─── Records supplied

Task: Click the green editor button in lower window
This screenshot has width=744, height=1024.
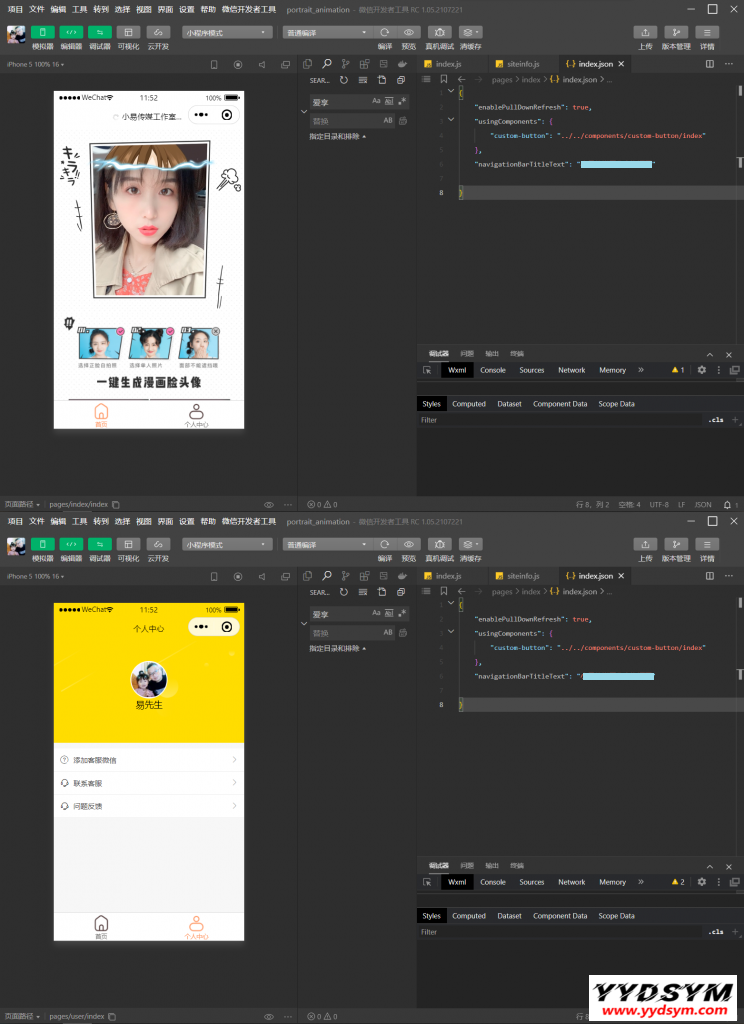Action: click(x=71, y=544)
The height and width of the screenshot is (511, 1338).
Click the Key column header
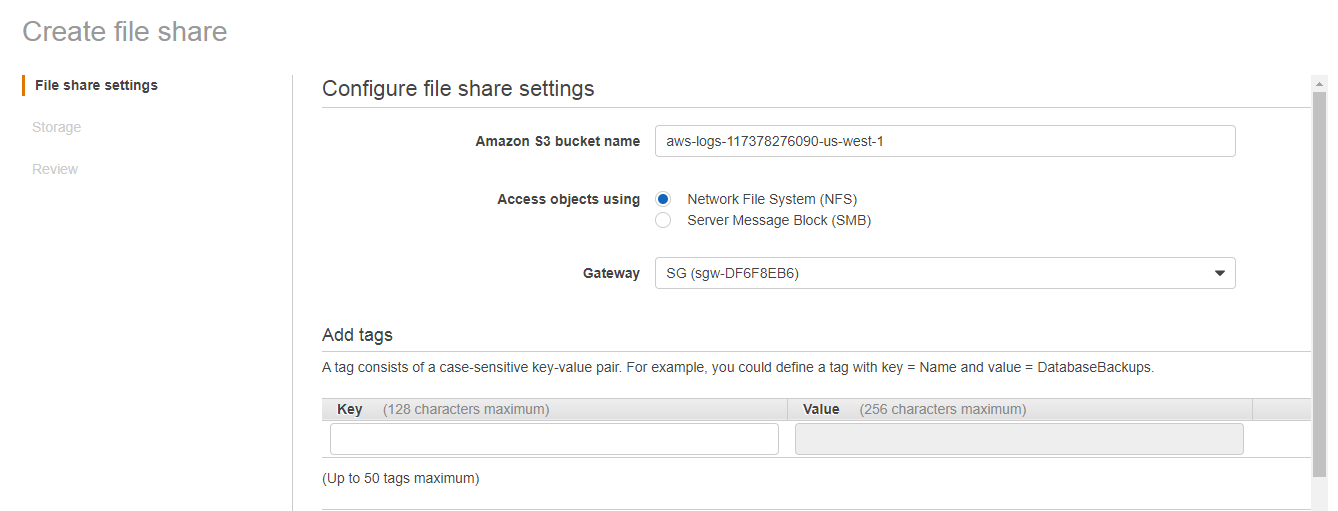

──────

# The task:
Set down every entry exactly; omit the pictures.

# Task output:
Task: Click the green editor button in lower window
This screenshot has width=744, height=1024.
Action: click(x=71, y=544)
The height and width of the screenshot is (511, 1338).
Click the Key column header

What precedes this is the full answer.